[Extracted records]
● ● ● ● ●

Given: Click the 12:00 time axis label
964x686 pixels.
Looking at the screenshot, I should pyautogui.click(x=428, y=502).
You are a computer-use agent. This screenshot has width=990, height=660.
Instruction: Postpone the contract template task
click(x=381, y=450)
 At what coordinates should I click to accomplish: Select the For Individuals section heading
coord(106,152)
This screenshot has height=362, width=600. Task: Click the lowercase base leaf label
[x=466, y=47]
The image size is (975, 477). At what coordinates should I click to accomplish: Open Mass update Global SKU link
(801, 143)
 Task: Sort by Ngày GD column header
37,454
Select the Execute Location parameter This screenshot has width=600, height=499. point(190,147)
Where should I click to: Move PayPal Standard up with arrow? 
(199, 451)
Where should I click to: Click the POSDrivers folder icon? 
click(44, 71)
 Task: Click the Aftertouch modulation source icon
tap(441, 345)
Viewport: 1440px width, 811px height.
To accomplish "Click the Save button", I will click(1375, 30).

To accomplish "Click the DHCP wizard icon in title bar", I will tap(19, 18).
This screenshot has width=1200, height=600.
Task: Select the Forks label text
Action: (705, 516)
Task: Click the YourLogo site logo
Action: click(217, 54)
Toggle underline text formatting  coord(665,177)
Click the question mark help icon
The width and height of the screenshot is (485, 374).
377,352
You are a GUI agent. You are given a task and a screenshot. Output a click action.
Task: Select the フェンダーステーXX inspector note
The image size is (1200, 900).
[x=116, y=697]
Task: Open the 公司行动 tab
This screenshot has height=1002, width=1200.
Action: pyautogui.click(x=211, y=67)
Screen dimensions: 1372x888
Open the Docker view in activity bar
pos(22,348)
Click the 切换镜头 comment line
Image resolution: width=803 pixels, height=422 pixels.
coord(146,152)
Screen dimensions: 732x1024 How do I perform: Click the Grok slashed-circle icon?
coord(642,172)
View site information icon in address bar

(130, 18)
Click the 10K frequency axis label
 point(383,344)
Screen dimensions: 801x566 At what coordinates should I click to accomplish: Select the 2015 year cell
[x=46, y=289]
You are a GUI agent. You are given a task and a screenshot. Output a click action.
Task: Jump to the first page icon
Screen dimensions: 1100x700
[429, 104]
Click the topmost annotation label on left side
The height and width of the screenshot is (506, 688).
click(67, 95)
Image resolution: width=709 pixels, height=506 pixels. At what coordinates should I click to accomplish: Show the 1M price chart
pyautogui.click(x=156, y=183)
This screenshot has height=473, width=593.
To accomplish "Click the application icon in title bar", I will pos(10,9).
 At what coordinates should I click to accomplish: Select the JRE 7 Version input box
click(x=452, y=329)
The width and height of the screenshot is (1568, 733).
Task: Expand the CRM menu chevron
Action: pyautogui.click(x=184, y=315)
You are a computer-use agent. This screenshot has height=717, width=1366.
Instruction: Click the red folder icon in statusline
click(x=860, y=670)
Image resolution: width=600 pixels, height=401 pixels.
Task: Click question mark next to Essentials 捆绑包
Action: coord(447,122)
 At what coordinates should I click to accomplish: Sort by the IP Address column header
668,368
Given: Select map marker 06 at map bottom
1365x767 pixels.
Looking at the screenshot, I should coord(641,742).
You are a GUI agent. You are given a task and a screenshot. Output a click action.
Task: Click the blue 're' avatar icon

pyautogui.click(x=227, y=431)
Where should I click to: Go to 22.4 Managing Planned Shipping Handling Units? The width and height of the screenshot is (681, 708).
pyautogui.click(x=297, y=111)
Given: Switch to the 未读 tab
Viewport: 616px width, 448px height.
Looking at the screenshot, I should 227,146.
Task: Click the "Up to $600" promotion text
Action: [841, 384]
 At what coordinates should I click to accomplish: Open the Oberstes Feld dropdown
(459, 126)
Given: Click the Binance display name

● ● ● ● ●

### PROBLEM TO WORK ON
For each record above, print an exact copy.

### SOLUTION FOR THIS TASK
Given: Click the 12:00 time axis label
964x686 pixels.
Looking at the screenshot, I should pyautogui.click(x=428, y=502).
You are a computer-use agent. This screenshot has width=990, height=660.
Instruction: Postpone the contract template task
click(x=381, y=450)
 At what coordinates should I click to accomplish: Select the For Individuals section heading
coord(106,152)
This screenshot has height=362, width=600. Task: Click the lowercase base leaf label
[x=466, y=47]
The image size is (975, 477). At what coordinates should I click to accomplish: Open Mass update Global SKU link
(801, 143)
 Task: Sort by Ngày GD column header
37,454
Select the Execute Location parameter This screenshot has width=600, height=499. point(190,147)
Where should I click to: Move PayPal Standard up with arrow? 
(199, 451)
Where should I click to: Click the POSDrivers folder icon? 
click(44, 71)
 Task: Click the Aftertouch modulation source icon
tap(441, 345)
Viewport: 1440px width, 811px height.
To accomplish "Click the Save button", I will click(1375, 30).

To accomplish "Click the DHCP wizard icon in title bar", I will tap(19, 18).
This screenshot has width=1200, height=600.
Task: Select the Forks label text
Action: (705, 516)
Task: Click the YourLogo site logo
Action: click(217, 54)
Toggle underline text formatting  coord(665,177)
Click the question mark help icon
The width and height of the screenshot is (485, 374).
377,352
You are a GUI agent. You are given a task and a screenshot. Output a click action.
Task: Select the フェンダーステーXX inspector note
The image size is (1200, 900).
[x=116, y=697]
Task: Open the 公司行动 tab
This screenshot has height=1002, width=1200.
Action: pyautogui.click(x=211, y=67)
Screen dimensions: 1372x888
Open the Docker view in activity bar
pos(22,348)
Click the 切换镜头 comment line
Image resolution: width=803 pixels, height=422 pixels.
coord(146,152)
Screen dimensions: 732x1024 How do I perform: Click the Grok slashed-circle icon?
coord(642,172)
View site information icon in address bar

(130, 18)
Click the 10K frequency axis label
 point(383,344)
Screen dimensions: 801x566 At what coordinates should I click to accomplish: Select the 2015 year cell
[x=46, y=289]
You are a GUI agent. You are given a task and a screenshot. Output a click action.
Task: Jump to the first page icon
Screen dimensions: 1100x700
[429, 104]
Click the topmost annotation label on left side
The height and width of the screenshot is (506, 688).
click(67, 95)
Image resolution: width=709 pixels, height=506 pixels. At what coordinates should I click to accomplish: Show the 1M price chart
pyautogui.click(x=156, y=183)
This screenshot has height=473, width=593.
To accomplish "Click the application icon in title bar", I will pos(10,9).
 At what coordinates should I click to accomplish: Select the JRE 7 Version input box
click(x=452, y=329)
The width and height of the screenshot is (1568, 733).
Task: Expand the CRM menu chevron
Action: pyautogui.click(x=184, y=315)
You are a computer-use agent. This screenshot has height=717, width=1366.
Instruction: Click the red folder icon in statusline
click(x=860, y=670)
Image resolution: width=600 pixels, height=401 pixels.
Task: Click question mark next to Essentials 捆绑包
Action: coord(447,122)
 At what coordinates should I click to accomplish: Sort by the IP Address column header
668,368
Given: Select map marker 06 at map bottom
1365x767 pixels.
Looking at the screenshot, I should coord(641,742).
You are a GUI agent. You are given a task and a screenshot. Output a click action.
Task: Click the blue 're' avatar icon

pyautogui.click(x=227, y=431)
Where should I click to: Go to 22.4 Managing Planned Shipping Handling Units? The width and height of the screenshot is (681, 708).
pyautogui.click(x=297, y=111)
Given: Switch to the 未读 tab
Viewport: 616px width, 448px height.
Looking at the screenshot, I should 227,146.
Task: Click the "Up to $600" promotion text
Action: [841, 384]
 At what coordinates should I click to accomplish: Open the Oberstes Feld dropdown
(459, 126)
Given: Click the Binance display name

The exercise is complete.